--- Task prompt ---
Take the lines from the line containing "This screenshot has" through the end of the entries and output them exactly, with no pictures and nothing more.

--- Data extracts ---
((

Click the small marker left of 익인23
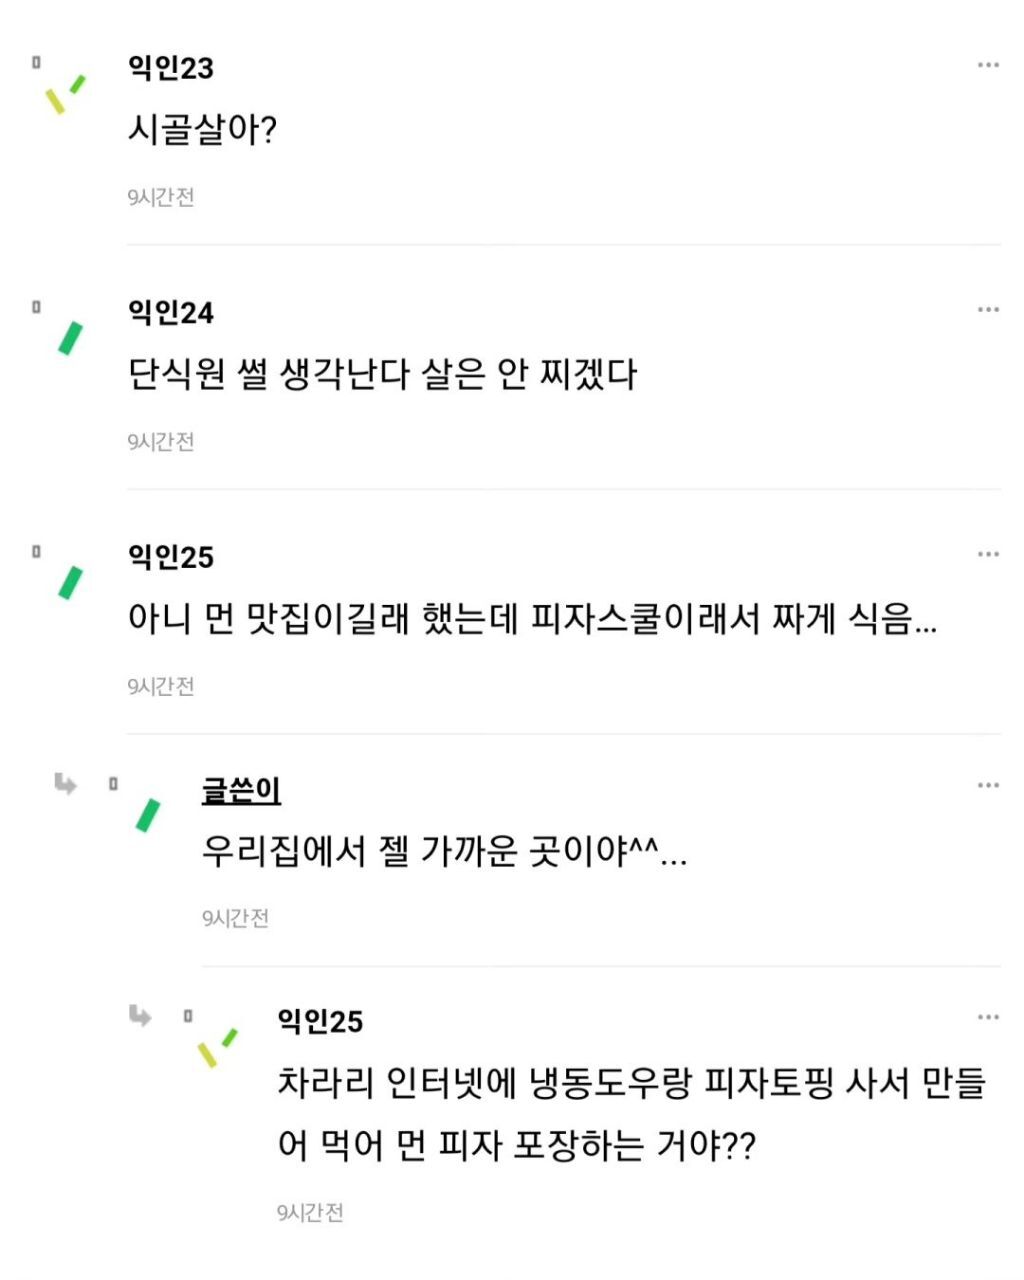 coord(36,62)
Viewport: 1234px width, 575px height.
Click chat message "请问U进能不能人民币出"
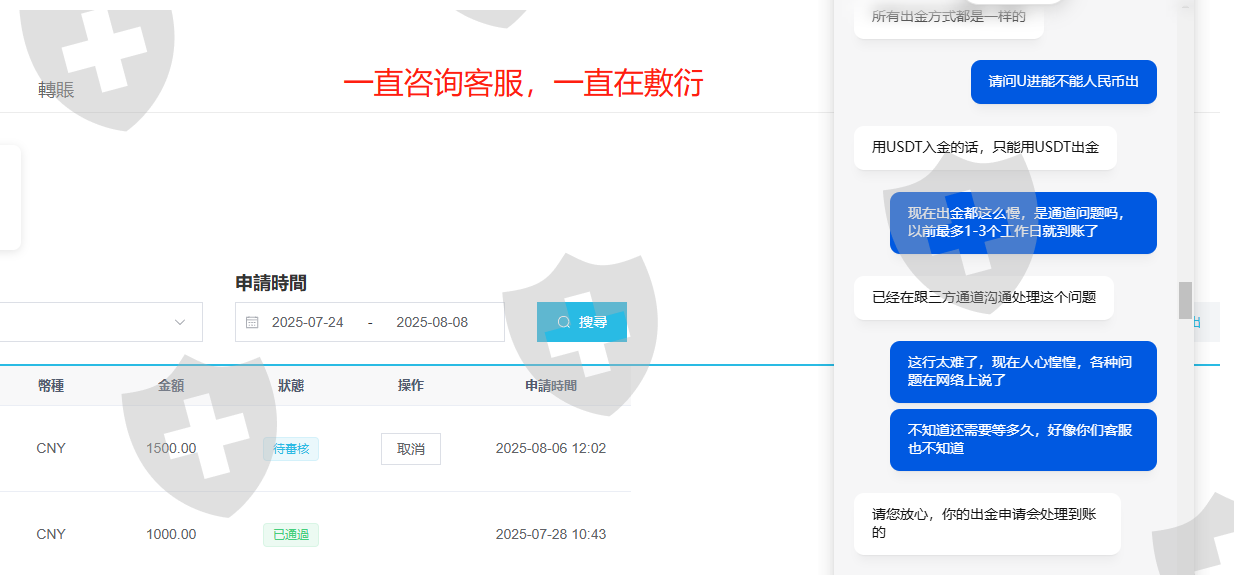point(1063,82)
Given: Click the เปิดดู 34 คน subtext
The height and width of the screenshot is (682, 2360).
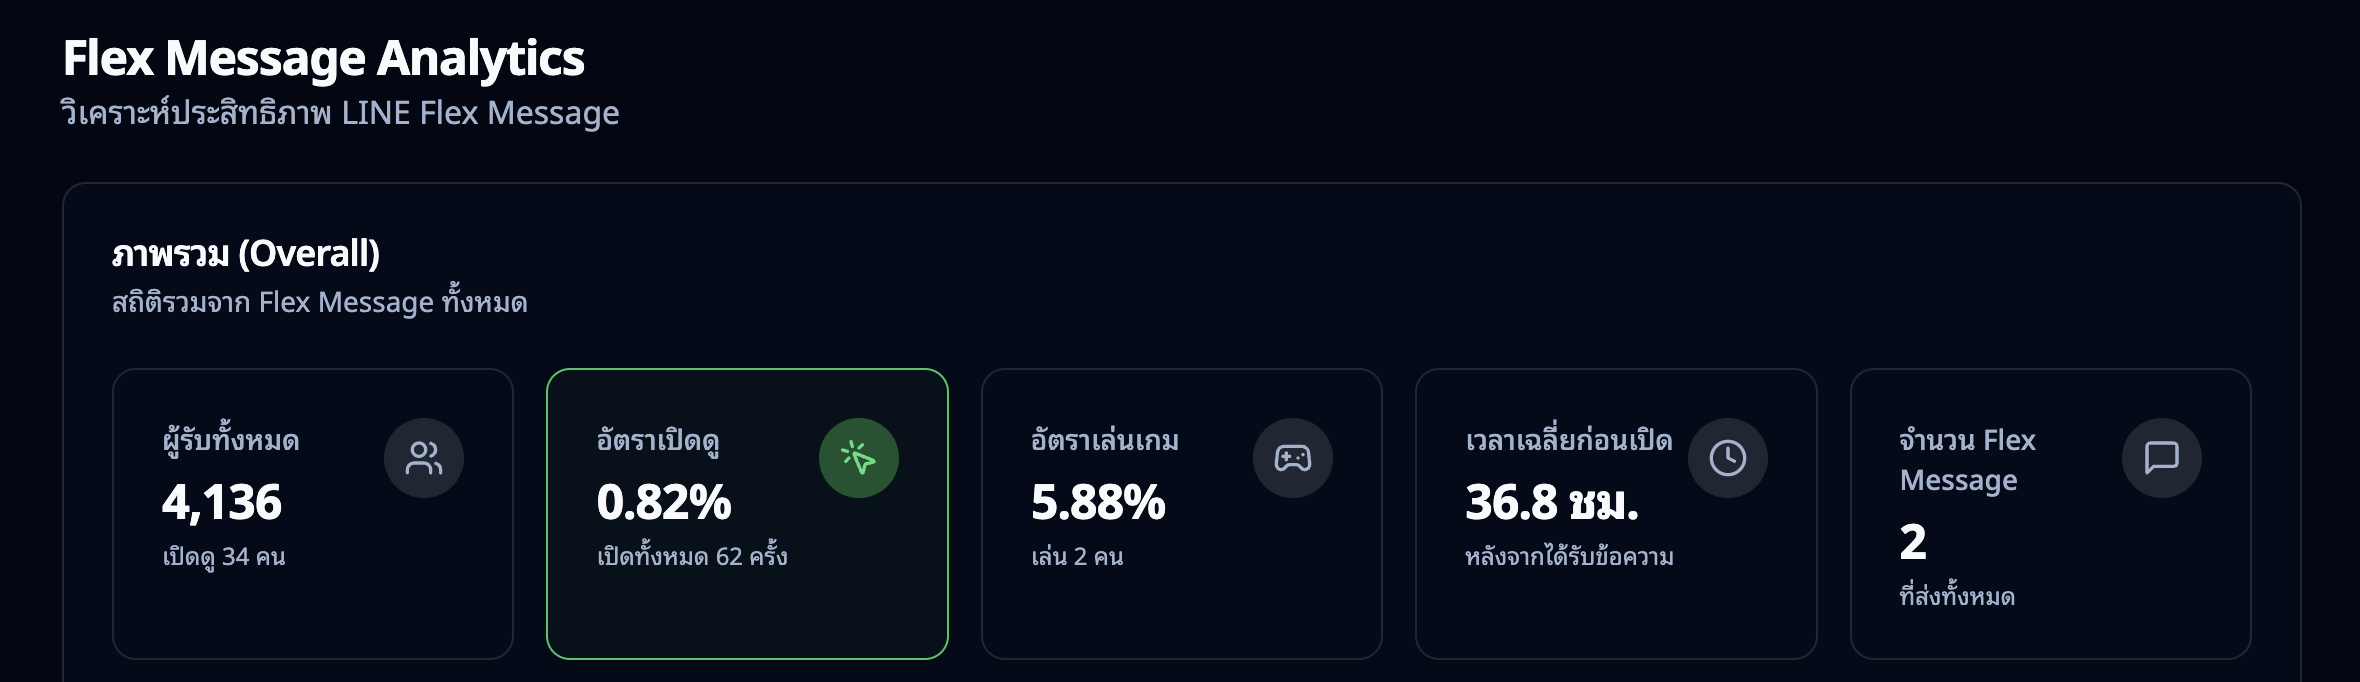Looking at the screenshot, I should [224, 557].
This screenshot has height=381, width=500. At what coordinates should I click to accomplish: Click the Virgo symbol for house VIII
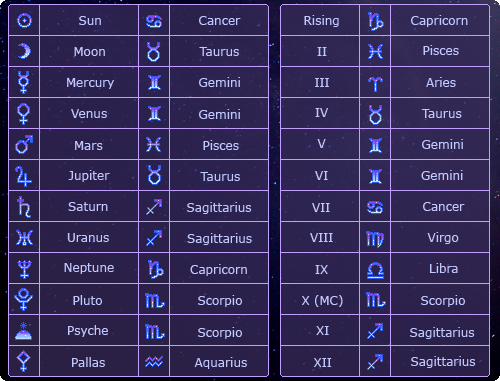375,239

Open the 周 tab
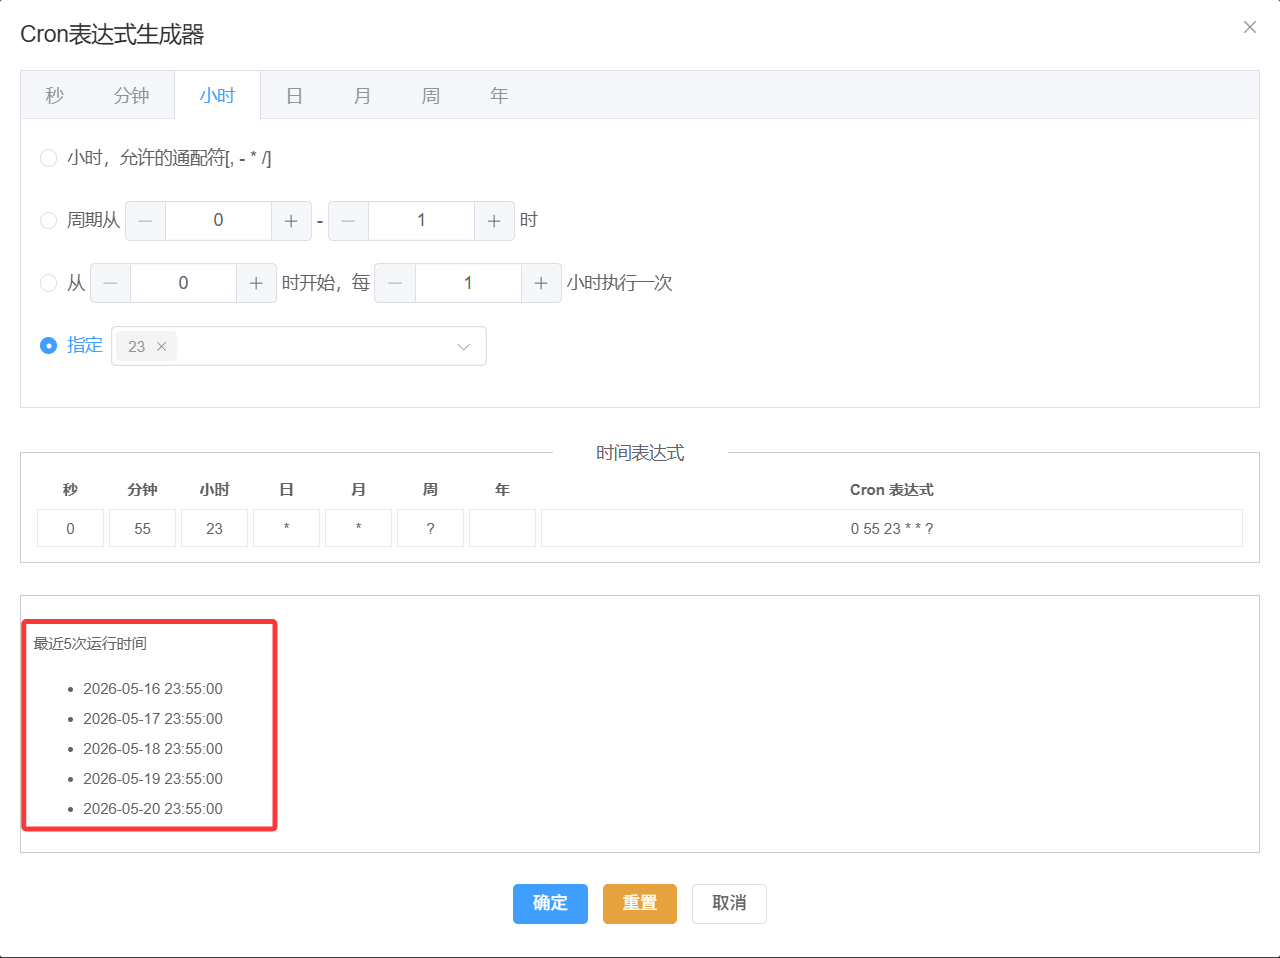[430, 95]
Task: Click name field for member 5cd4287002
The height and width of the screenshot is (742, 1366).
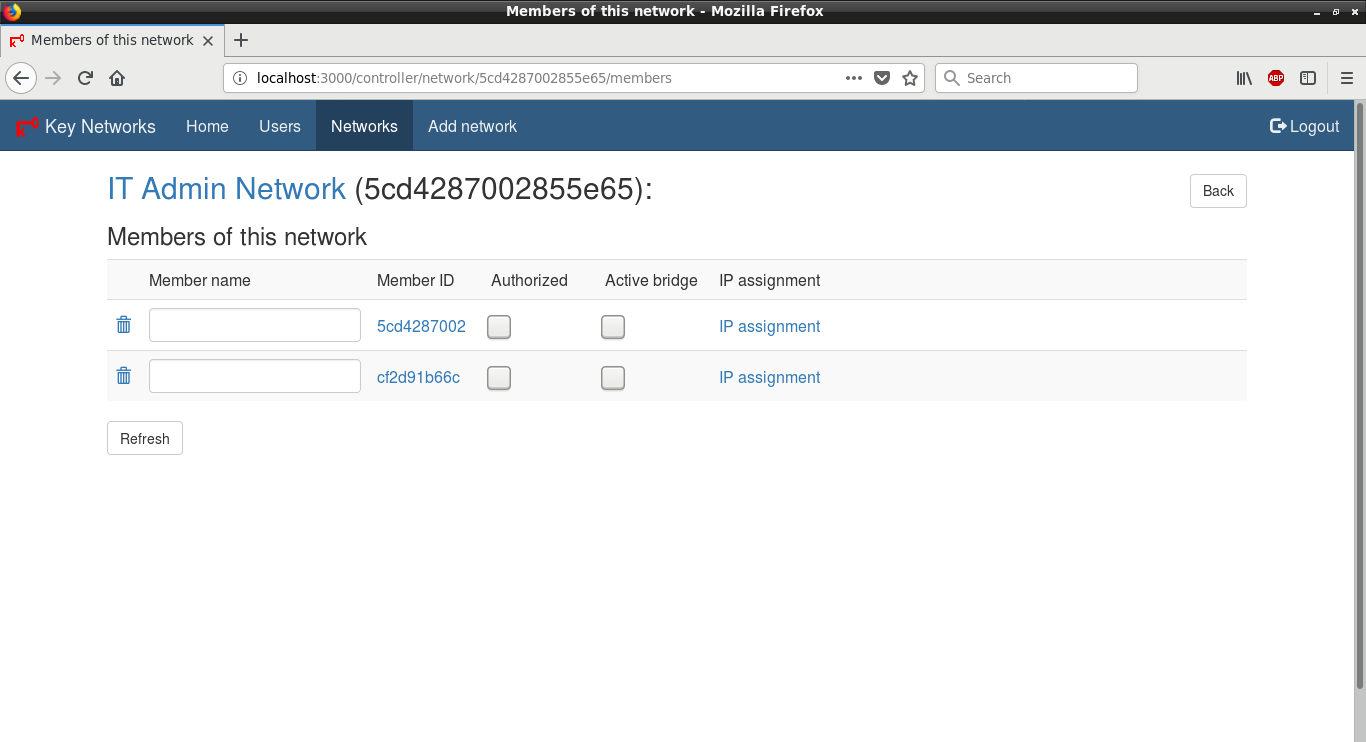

))

--- Solved problem ---
This screenshot has height=381, width=500. At what coordinates should I click to accomplish: Click the Virgo symbol for house VIII
375,239

Open the 周 tab
[430, 95]
Task: Click name field for member 5cd4287002
The height and width of the screenshot is (742, 1366).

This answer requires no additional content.